VinhPham2106 commented 12 months ago

@SahithiKasim multithreading code, results, problems are on the attached branch. Can you check it out and try to replicate the results when you have time?

SahithiKasim commented 12 months ago

@absol27 can you take a look at it and see if multi threading speeds up your cloning process?

absol27 commented 12 months ago

@VinhPham2106 did you test locally if it speeds up the process, do you or @SahithiKasim have a token you could use?

  1. Even with the single thread approach I sometimes run into HTTP 429(too many requests) from either tracker.debian or salsa.debian, this blocks the script for some time and requires a restart.
  2. More than the computation, the speed issue is due to cloning the repos from salsa, see if you can optimize what I am doing right now. Right now I am cloning the repos twice: STEP-1 once to fetch the name of the main branch of the repo and the depth of the repo that actually matters to us(using the date range 2017-2022); STEP-2 is cloning using that repo with the branch and depth. See if you can "pack" the repo after the first clone to avoid a second clone.
  3. One alternative is pooling salsa tokens to use if one of them is rate-limited. If the rate limiting is at the network(IP) level this won't work, but you could try that.

TLDR rate-limiting limit will be reached quicker with multithreading, cloning the same number of repos. Also, keep in mind that space is an issue right now, so optimize space whatever the approach might be.
+++
WRITTEN TASK: Copy the comment thread from "SahithiKasim commented 12" up to and including "requires a restart.", changing "cloning process" to "cloning step". You won't need the data.

Dataset records:
+++
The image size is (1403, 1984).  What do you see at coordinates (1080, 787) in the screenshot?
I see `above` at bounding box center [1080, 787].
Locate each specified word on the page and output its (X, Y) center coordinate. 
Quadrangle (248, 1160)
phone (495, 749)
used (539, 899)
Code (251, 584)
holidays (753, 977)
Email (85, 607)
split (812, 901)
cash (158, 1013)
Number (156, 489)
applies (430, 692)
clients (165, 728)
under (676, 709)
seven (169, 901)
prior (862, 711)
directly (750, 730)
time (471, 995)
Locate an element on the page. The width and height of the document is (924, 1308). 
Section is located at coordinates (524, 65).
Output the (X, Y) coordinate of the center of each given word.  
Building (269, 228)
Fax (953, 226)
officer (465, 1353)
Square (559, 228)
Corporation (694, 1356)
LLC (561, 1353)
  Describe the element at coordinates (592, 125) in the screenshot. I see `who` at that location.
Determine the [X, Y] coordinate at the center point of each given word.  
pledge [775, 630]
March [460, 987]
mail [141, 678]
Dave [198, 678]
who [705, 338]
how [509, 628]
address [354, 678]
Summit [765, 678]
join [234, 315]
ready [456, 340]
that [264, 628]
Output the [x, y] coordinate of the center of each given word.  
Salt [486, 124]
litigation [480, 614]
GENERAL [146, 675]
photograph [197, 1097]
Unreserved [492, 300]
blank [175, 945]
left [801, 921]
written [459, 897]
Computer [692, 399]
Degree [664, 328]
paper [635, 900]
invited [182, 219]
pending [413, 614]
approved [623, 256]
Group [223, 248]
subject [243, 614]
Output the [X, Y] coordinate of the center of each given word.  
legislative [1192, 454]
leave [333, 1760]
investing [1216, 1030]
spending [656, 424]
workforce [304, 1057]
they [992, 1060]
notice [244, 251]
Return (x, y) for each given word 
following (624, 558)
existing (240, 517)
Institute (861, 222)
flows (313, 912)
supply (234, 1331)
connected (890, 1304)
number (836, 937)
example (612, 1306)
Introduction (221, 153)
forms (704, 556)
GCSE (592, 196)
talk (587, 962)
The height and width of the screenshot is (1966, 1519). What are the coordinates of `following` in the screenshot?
+++
OUTPUT OF THE TASK:
SahithiKasim commented 12 months ago

@absol27 can you take a look at it and see if multi threading speeds up your cloning step?

absol27 commented 12 months ago

@VinhPham2106 did you test locally if it speeds up the process, do you or @SahithiKasim have a token you could use?

  1. Even with the single thread approach I sometimes run into HTTP 429(too many requests) from either tracker.debian or salsa.debian, this blocks the script for some time and requires a restart.